*PROVIDED MATERIAL*
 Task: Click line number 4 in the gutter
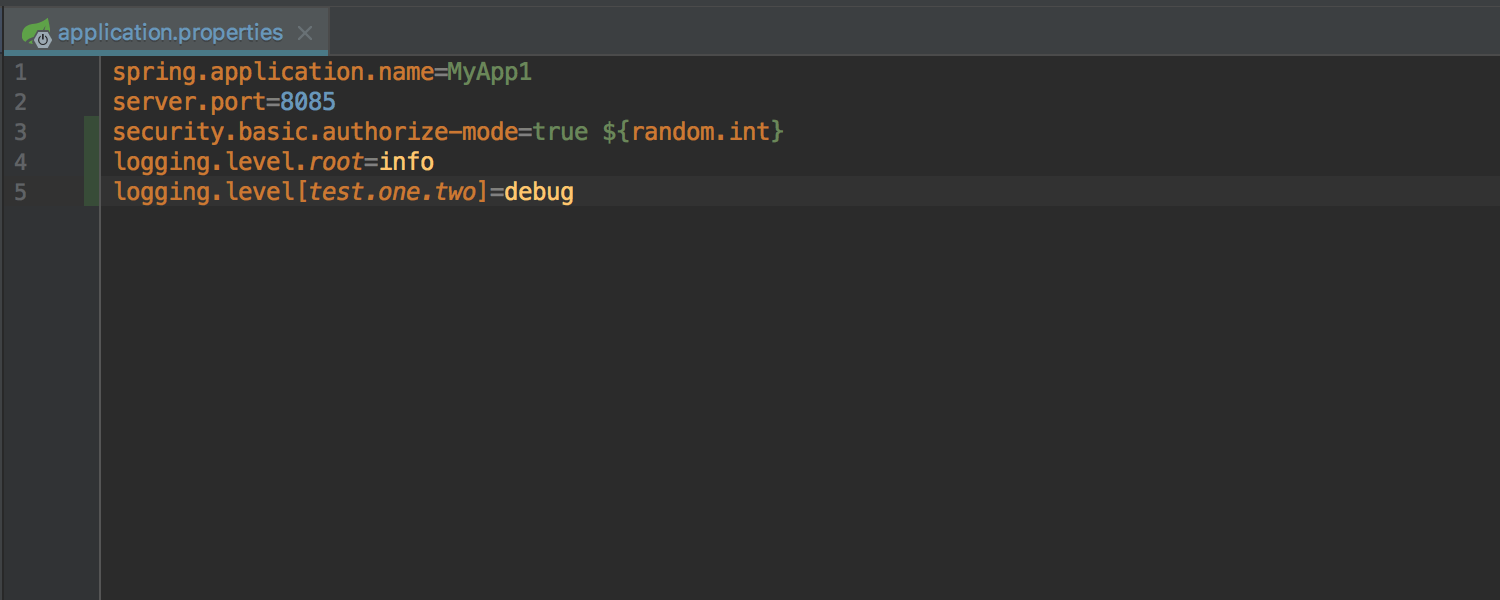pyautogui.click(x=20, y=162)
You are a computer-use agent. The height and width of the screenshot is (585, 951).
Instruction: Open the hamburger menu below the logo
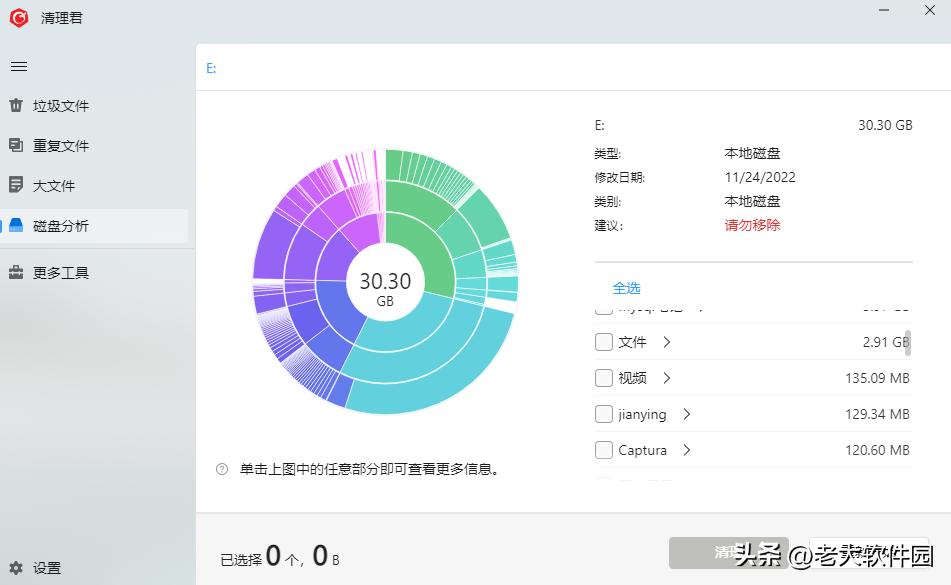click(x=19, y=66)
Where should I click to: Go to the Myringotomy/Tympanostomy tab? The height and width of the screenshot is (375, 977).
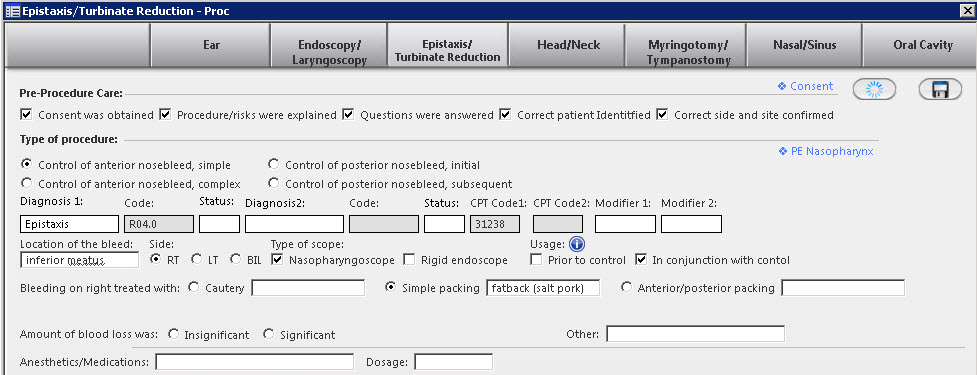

*JOB*
Please transcribe every row above word for word, without the pictures.

*FULL SOLUTION*
 Task: Click line number 4 in the gutter
pyautogui.click(x=20, y=162)
You are a computer-use agent. The height and width of the screenshot is (585, 951).
Instruction: Open the hamburger menu below the logo
click(x=19, y=66)
Where should I click to: Go to the Myringotomy/Tympanostomy tab? The height and width of the screenshot is (375, 977).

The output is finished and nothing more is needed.